Truss the saviour exposes ‘Labour’s secret plan’ | John Crace
Totally lacking in self-awareness, ex-PM also appears to be ignorant of something everyone else has known for ages I t’s one of the great philosophical questions of our age. Or any age, for that matter. If Liz Truss didn’t exist, would it be possible to imagine her? Could anyone
Totally lacking in self-awareness, ex-PM also appears to be ignorant of something everyone else has known for ages
I t’s one of the great philosophical questions of our age. Or any age, for that matter. If Liz Truss didn’t exist, would it be possible to imagine her? Could anyone conceive that someone so brain-meltingly dim could have once been our prime minister?
And even if they could, would they have dared to believe that in harness with this industrial-strength stupidity there could be such a total lack of self-awareness. Liz comes with a vacuum-packed confidence in her own talent. While the real world treats her, at best as a joke, at worst as the last cockroach still standing, she maintains her Messiah complex. The saviour waiting to rise from these streets.
In LizWorld, the problem is not that we had too much of her. It’s that we never got enough. And there’s a bit of me that can’t help agreeing. Forty-nine days – really, 39 days, as during the 10 days of state mourning for the late queen, Liz was prevented from doing any actual harm – was just too short.
Yes, I know she still crashed the economy and left us all worse off, but that was almost a price worth paying for white-knuckle ride entertainment. You wait more than 200 years for a prime minister this unsuited to high office, and I was fortunate enough to have a ringside seat for all of it. Just think of what she might have achieved had she been able to stick around for a few more months. A UK on its knees.

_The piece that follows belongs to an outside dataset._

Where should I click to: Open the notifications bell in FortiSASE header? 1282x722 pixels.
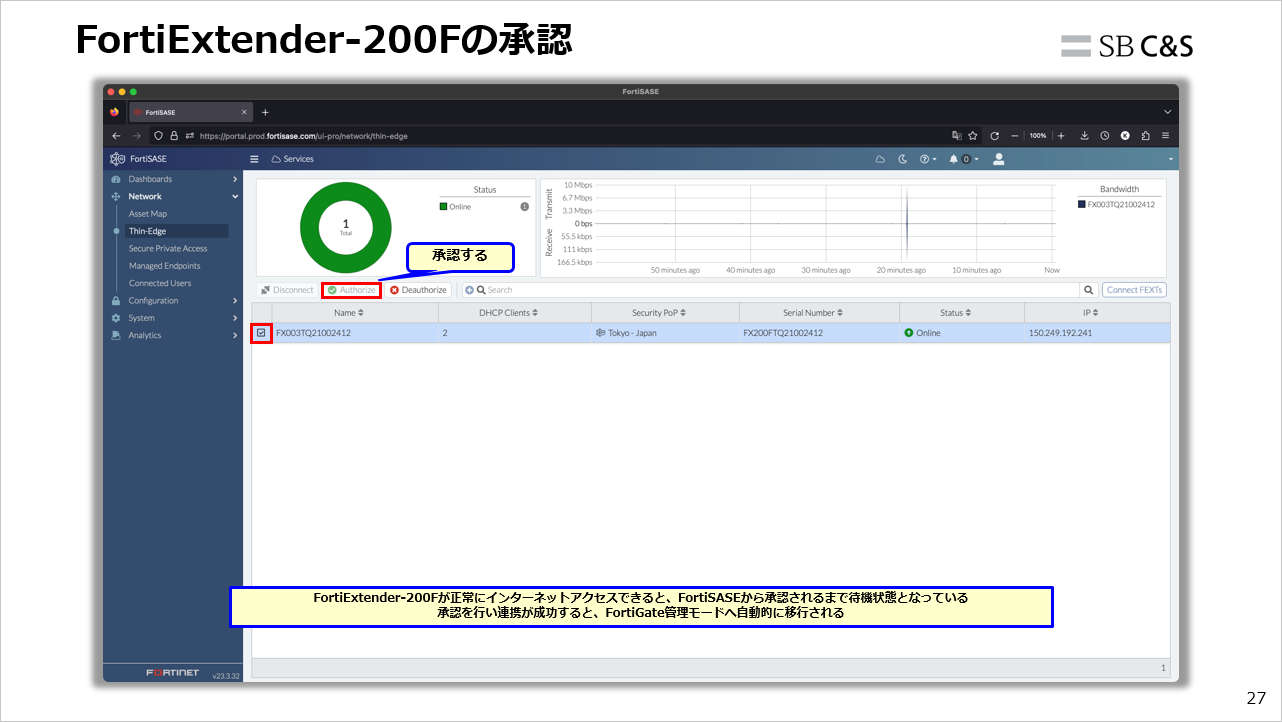point(954,158)
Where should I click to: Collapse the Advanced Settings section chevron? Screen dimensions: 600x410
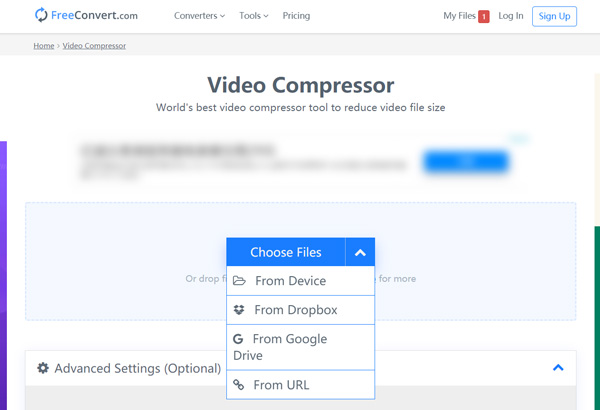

These days, though, Truss lives a mysterious half-life. Split between the real world and the meta-world. Both existing and not existing. Occasionally spotted making incoherent speeches to small gatherings of the far right in the US, but mostly confined to a small attic space that doubles as the studio for her no expense incurred The Liz Truss Show on her YouTube channel. Each episode of which deserves the accolade of “mini-classic”. Just not in the way she might have hoped. Because with every outing she goes from bad to worse.
Late on Wednesday, Liz released her latest offering. Boldly called “Labour’s Secret Plan: Labour PANICKING as Reform surges in Makerfield By-Election”. This promised to be the inside story on Makerfield. An on-the-ground exposé of what all the major media outlets had missed so far. A perspective so radical it would change everyone’s perceptions. And to help her, Liz had gone to the very top. No need for John Curtice, every TV channel’s go-to expert for polling analysis. Nor for the equally brilliant Rob Ford, the man the Beeb uses when Curtice is unavailable.

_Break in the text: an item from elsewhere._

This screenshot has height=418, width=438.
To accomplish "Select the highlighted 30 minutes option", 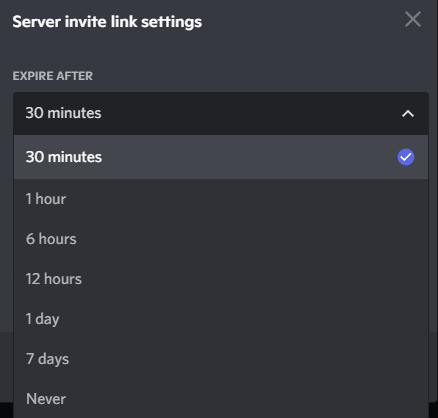I will tap(221, 157).
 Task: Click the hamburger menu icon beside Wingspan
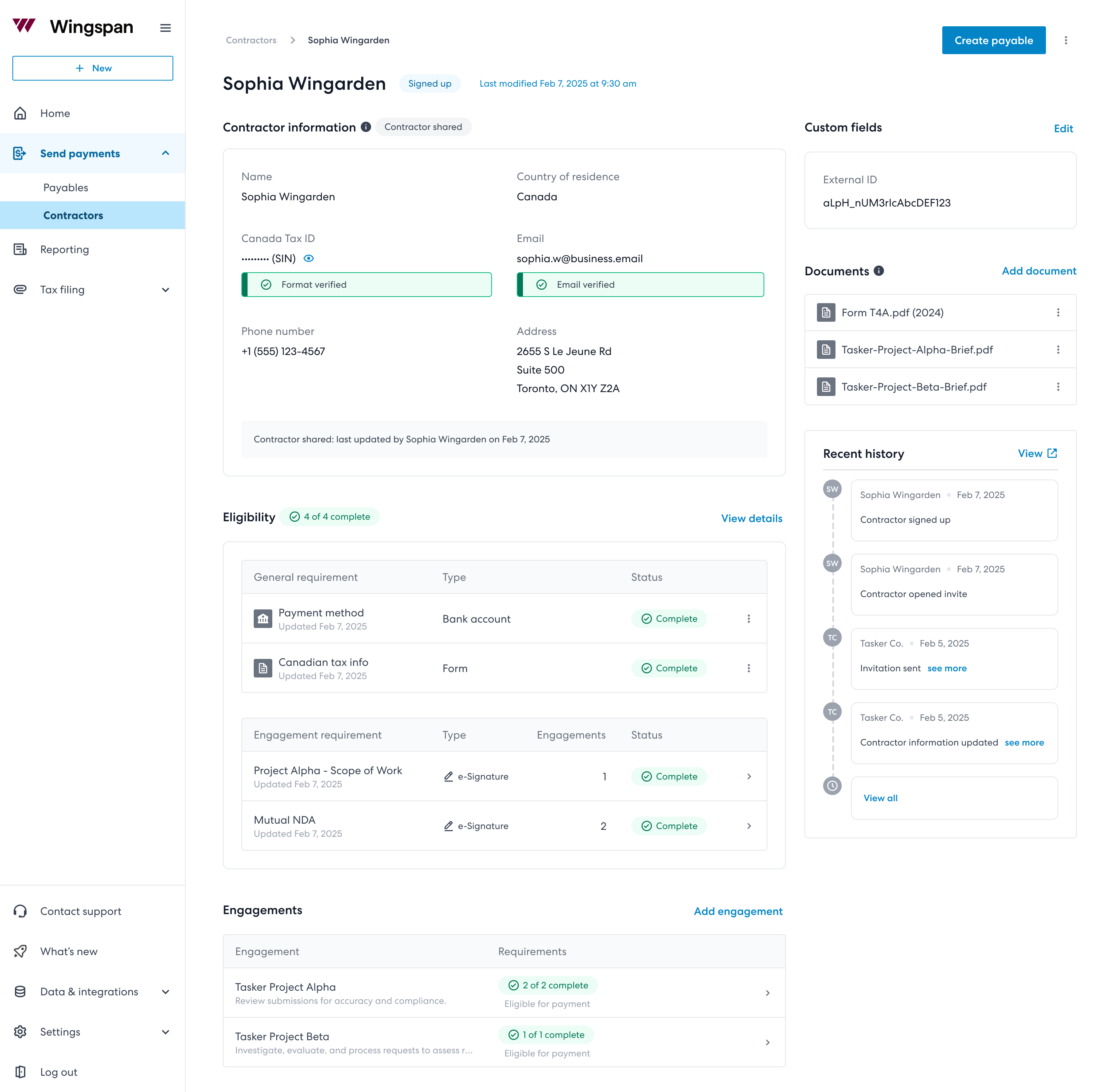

Instead, Liz had signed up June Slater. A former Ukip member, political blogger and occasional talking head on GB News. The psephologist’s psephologist. The election guru of our times. June wasted no time in getting down to it. Even though most anecdotal evidence from the constituency suggests Labour are likely to win relatively comfortably with even Reform privately admitting they would need a miracle, Liz and June saw things differently. Labour were definitely panicking. Or PANICKING as Truss put it.